Kehinde Wiley became one of the most talked-about new figures of the modern art scene in the early 2000s with his paintings of young African-American men whom he met on New York City's streets—in poses modeled on classic paintings from the European artistic tradition. "It's art that's both brainy and ballsy, earning nods of approval from fans of Tupac [Shakur] and [Italian painter Giovanni Battista] Tiepolo alike," explained Interview magazine. Wiley's paintings were enjoyable for viewers who tried to pick out references to both urban African-American culture and European art history, but his intentions were serious. He tried both to challenge an art world that had long excluded African Americans and to ask questions about the nature of African-American male roles in the inner city.
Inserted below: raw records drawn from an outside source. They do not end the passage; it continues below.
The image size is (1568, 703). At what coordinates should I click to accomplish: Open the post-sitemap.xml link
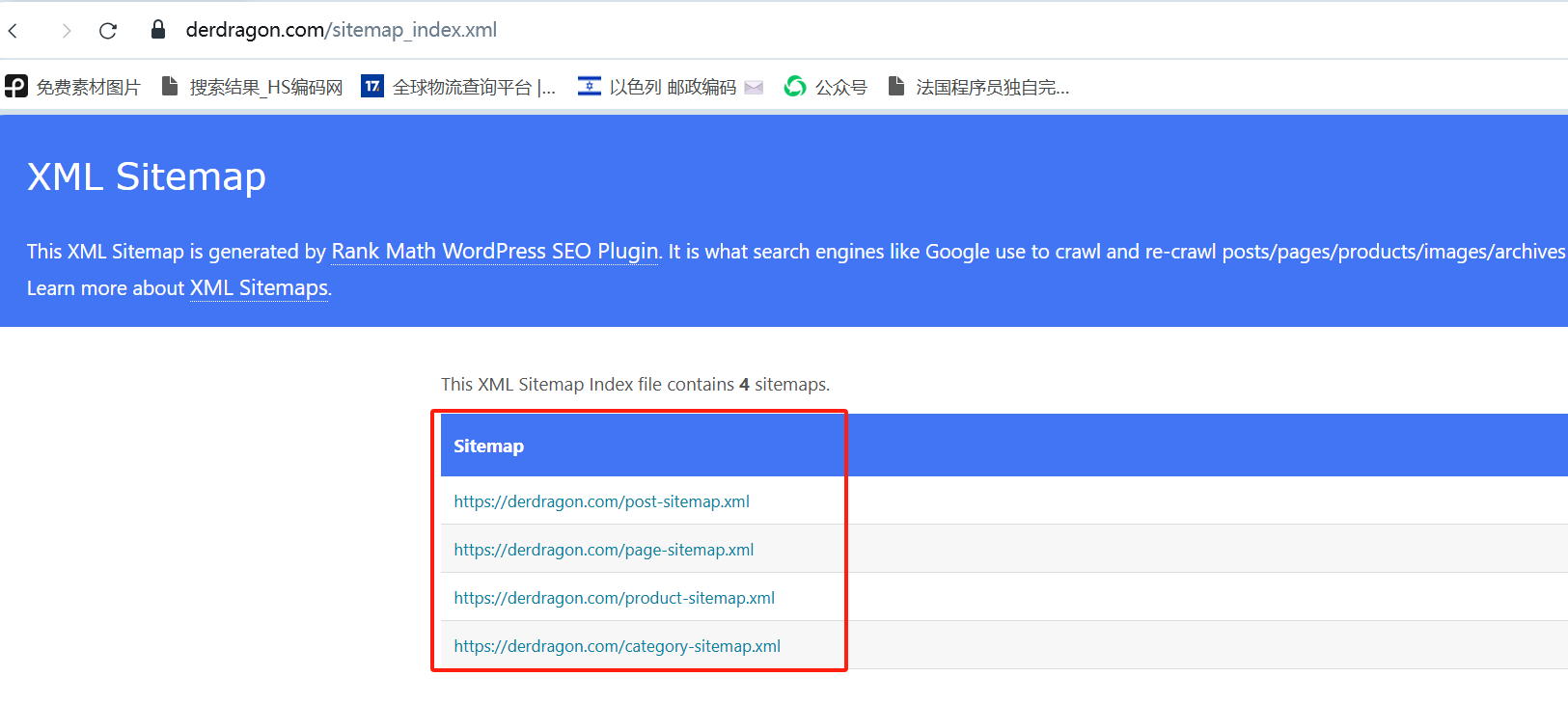pos(601,501)
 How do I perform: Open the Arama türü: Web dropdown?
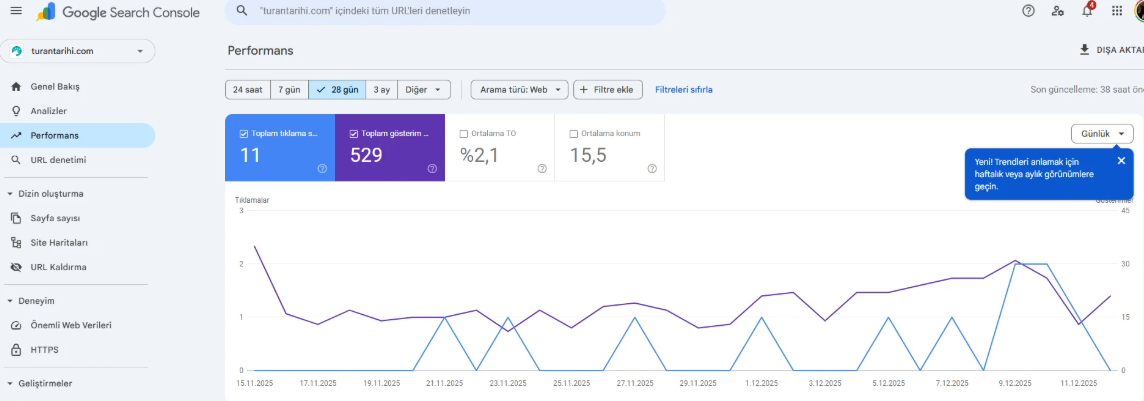[519, 90]
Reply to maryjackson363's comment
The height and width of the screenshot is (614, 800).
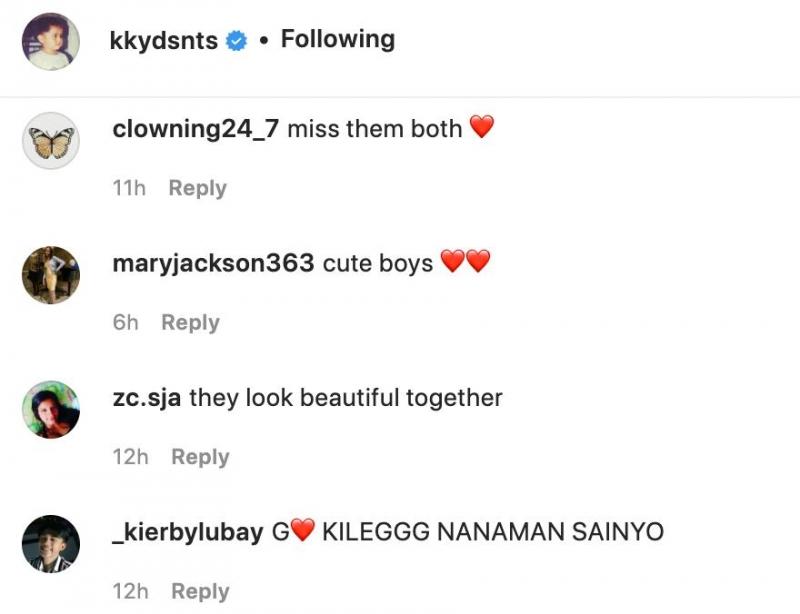190,322
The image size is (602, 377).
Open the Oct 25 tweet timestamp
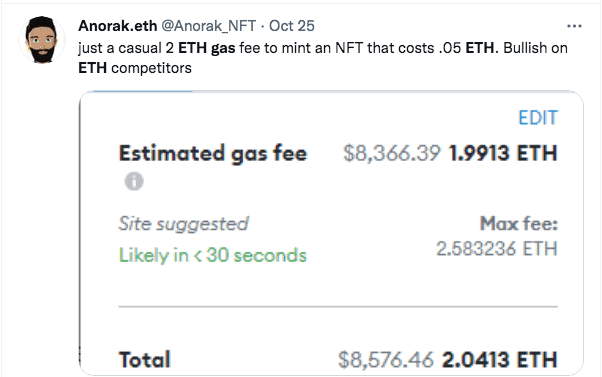(x=292, y=26)
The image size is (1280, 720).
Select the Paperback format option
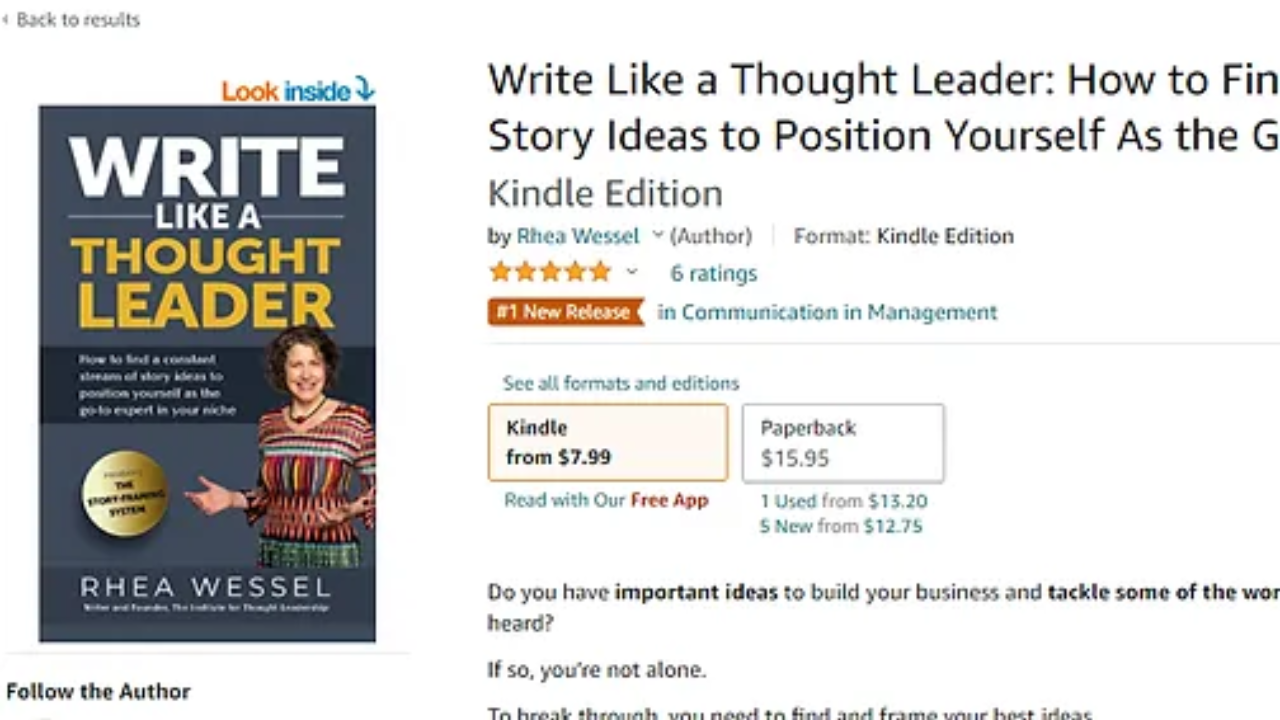click(843, 442)
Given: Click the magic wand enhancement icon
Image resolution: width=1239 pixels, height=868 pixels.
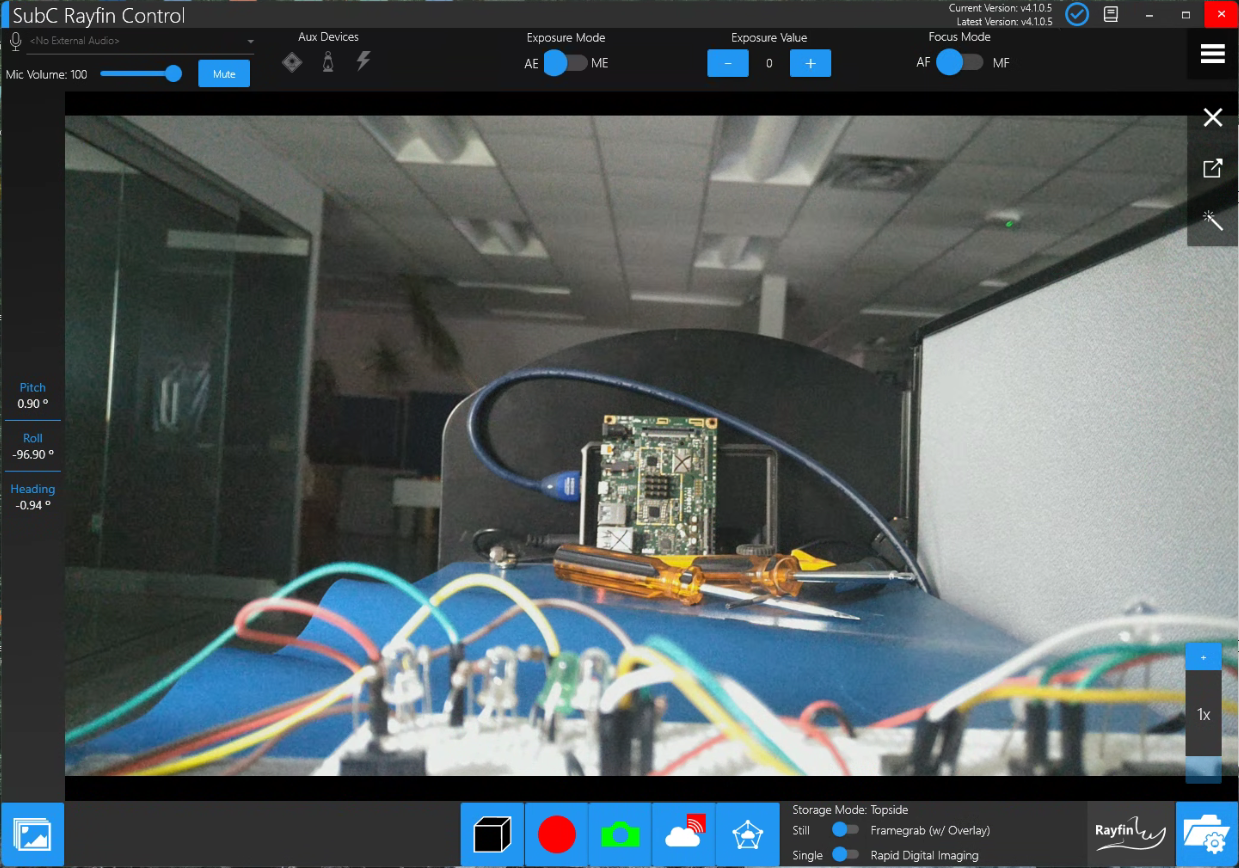Looking at the screenshot, I should (x=1212, y=221).
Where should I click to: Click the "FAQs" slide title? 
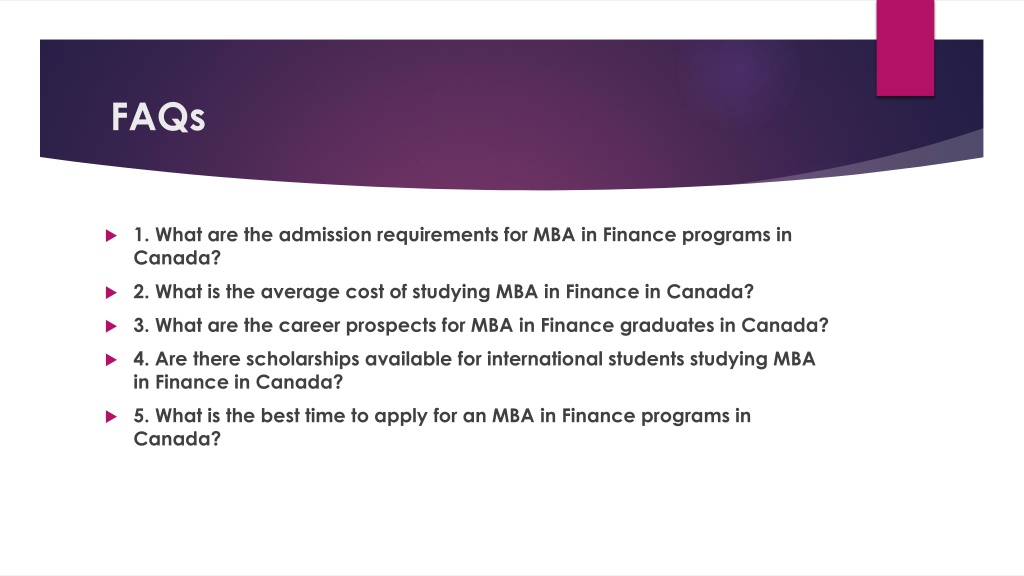pos(158,118)
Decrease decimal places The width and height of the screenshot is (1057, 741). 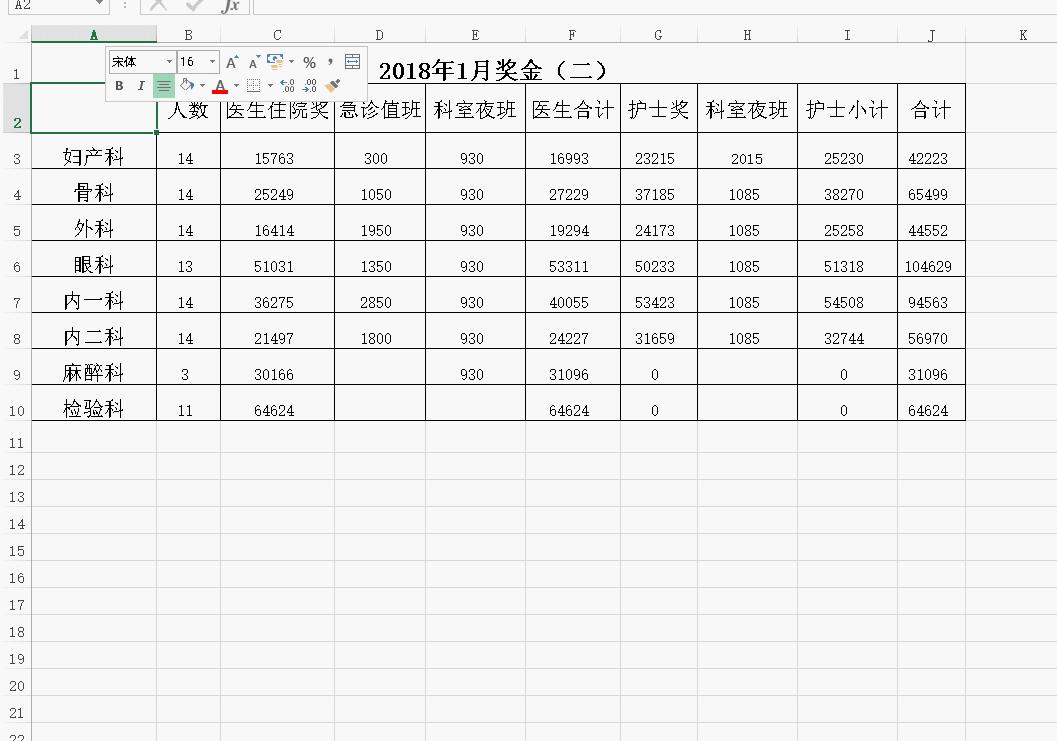(x=312, y=86)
Museum Trip Sparked Lifelong Interest in Art

Wiley was born in Los Angeles, California, in 1977 and grew up in the city's South Central district. His first exposure to art came at age 11 when his mother sent him to a free city-funded arts program class. The class involved museum visits, and Wiley was fascinated by the lush portraits by British painters Thomas Gainsborough and Joshua Reynolds that he saw at the Huntington Library in suburban San Marino. "They were so artificial and opulent," he recalled to Mia Fineman of the New York Times. "There was this strange other-worldliness that, as a black kid from Los Angeles, I had no manageable way of digesting. But at the same time, there was this desire to somehow possess that or belong to that."

Enrolling at the Los Angeles County High School for the Arts, Wiley decided that art was going to be a permanent part of his life. "I always felt like this would be something I would do—whether I was a professional artist full-time or an artist who had a day job supporting my art habit," he told Andre Banks of Colorlines Magazine. He entered the art competition in the National Association for the Advancement of Colored People's ACT-SO (Academic, Cultural, Technological Scientific Olympics) program repeatedly, advancing from a bronze medal in his first year to a gold in his third. Wiley earned a bachelor of fine arts degree at the San Francisco Art Institute in 1999 and moved on for a master's at Yale University, a stronghold of both classical European technique and sophisticated art theory.

At first Wiley was unhappy at Yale, feeling that he was being pigeonholed as an African-American artist. "There was this overwhelming sense of, ‘O.K., Kehinde, where's your Negro statement?’" he told Fineman. Frustrated, Wiley painted watermelons in the styles of 20th-century European artists René Magritte and Giorgio de Chirico. He kept those paintings for himself even after he became well known and his canvases began to fetch prices in five figures. "While they're not some of the most sophisticated or beautiful paintings I've made," he told Fineman, "they're some of my favorites because they remind me of a point in my life that felt absolutely desperate and lost and powerless."

Found Inspiration in New York

After receiving his M.F.A. from Yale in 2001, Wiley became an artist-in-residence at the Studio Museum of Harlem, a major center for African-American art. At the time he was unaware of the institution's prestige and was just happy to have a place to create art free of obligations. He lived on a shoestring for several years, sometimes sleeping on the floor in one of the museum's studio spaces, but he was fascinated by the rich street life of the Harlem neighborhood. It was similar in some ways to what he had experienced growing up in South Central Los Angeles, but there were some major differences as well: California was a car culture, but New Yorkers tended to display their styles on foot. "In the space of five blocks you get the chance to shop, eat, peacock, parade, and be seen," Wiley told Banks. "It's violent in the shocking immediacy of people's presence. For me, it's incredibly engaging…something I wanted to somehow grapple with in my work."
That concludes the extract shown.